In the last years two topics are often in the discussion about energy supply companies. Special attention has been drawn by the topics of “Life-Cycle-Cost (LCC)” and “Risk Management” since the liberalization of the energy market in the late 90s of the last century. In Germany large parts of the 110 kV system were built up in the 60s and 70s, for this reason most of the assets increasingly reach their estimated life time. In this case, life cycle cost analysis offers a helpful methodology to compare different strategies like refurbishment, renewal or redesign. This paper presents the principle calculation of Life-Cycle-Costs on a complete 110 kV overhead transmission grid with air insulated substations. The results depict the main cost-driving and most important elements of the system. On this basis, different maintenance strategies have been examined with regard to their corresponding Life-Cycle-Costs.

Impact of the VSC HVDC Connection of Large Offshore Wind Farms on Power System Stability and Control

The impact of the wind power on the power system stability and control is already notable. With the increase of their power (single offshore wind farms will reach over 1000 MW) their impact will increase too. In this paper the use of voltage source converter HVDC transmission technology for the connection of the large offshore wind farms to the power system will be presented. The modelling of VSC HVDC and its control parameters and loops has been detailed. The impact of such connection on the power system stability and control has been analysed on a test power system.

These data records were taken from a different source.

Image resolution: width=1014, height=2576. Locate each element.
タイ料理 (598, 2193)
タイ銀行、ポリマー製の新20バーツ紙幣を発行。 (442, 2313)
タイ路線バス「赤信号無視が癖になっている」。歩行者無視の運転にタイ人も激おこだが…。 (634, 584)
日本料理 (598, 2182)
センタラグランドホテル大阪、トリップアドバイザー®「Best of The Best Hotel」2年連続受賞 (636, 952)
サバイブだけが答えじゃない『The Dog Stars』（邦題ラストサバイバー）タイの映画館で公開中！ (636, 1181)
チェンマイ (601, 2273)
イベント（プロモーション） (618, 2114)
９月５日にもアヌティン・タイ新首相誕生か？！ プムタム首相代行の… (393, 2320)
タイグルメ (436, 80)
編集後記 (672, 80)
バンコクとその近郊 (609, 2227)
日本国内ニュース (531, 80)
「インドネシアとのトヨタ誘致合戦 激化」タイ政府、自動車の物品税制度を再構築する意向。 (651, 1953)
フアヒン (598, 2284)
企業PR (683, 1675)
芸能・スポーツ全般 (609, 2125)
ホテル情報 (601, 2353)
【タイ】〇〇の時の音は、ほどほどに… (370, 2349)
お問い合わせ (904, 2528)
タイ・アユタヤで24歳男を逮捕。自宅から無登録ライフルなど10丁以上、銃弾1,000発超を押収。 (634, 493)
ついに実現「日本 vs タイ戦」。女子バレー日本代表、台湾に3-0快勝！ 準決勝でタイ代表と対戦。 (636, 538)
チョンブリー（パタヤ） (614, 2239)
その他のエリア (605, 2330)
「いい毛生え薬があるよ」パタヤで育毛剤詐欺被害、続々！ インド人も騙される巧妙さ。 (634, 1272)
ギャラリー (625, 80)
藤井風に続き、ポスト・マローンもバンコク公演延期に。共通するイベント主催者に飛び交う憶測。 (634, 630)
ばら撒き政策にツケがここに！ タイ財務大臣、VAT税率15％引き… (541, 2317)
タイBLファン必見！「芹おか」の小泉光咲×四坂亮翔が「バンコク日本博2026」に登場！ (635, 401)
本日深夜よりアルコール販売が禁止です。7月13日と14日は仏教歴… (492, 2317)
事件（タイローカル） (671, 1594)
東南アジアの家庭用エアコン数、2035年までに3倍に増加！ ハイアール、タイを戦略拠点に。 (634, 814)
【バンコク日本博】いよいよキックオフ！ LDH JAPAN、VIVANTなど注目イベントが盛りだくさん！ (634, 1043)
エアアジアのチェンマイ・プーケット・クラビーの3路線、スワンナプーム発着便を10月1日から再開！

Optimal location and control of shunt FACTS for transmission of renewable energy in large power systems

Shunt FACTS devices provide the possibility to control voltages and therefore to improve the security of the system. In order to use this possibility, the optimal location and the set values of the FACTS controllers have to be selected corectly. The singular analyses of the power system Jacobian matrix are applied to identify the optimal location of shunt FACTS devices in large power systems. Furthermore the application of Optimal Power Flow control is a possible method for choosing set values. In this paper a sensitivity index for the detection of sensor nodes is defined. Sensitivity analysis is used to determine the area on which the FACTS device has significant influence. And then only this limited area is included in the Optimal Power Flow control, because it is very difficult to include the entire system into the optimization process. Simulations are performed on an IEEE 57-bus system. Furthermore the objective function of Optimal Power Flow control is analyzed. This function consists of three components. A certain type of FACTS is not able to influence all these components. In this paper it is evaluated for which component the shunt FACTS devices are mainly responsible.

Optimal location of series FACTS devices to control line overloads in power systems with high wind feeding

The planned offshore wind farms in Germany are basically located in North region. For wind integration in Germany, establishing new transmission lines and employing new technologies have become unavoidable. Establishing new transmission lines is very costly and difficult regarding enviromental condition. One of the solutions is the utilization of Flexible AC Transmission Systems (FACTS). This paper discusses a method for determining the placement of series compensation to control line overload in power systems with wind power penetration. By a sensitivity based method critical lines can be identified quickly and accurately, to obtain desired wind feeding into the system. Thyristor Controlled Series Compensator (TCSC) is applied for system stabilization as a typical FACTS devices. This method is applied to realistic scenarios in a test system, which simulates reduced 380 kV network of Germany. Simulation results showed that the proposed method is effective and can enhance the transfer capability margin of existing power systems.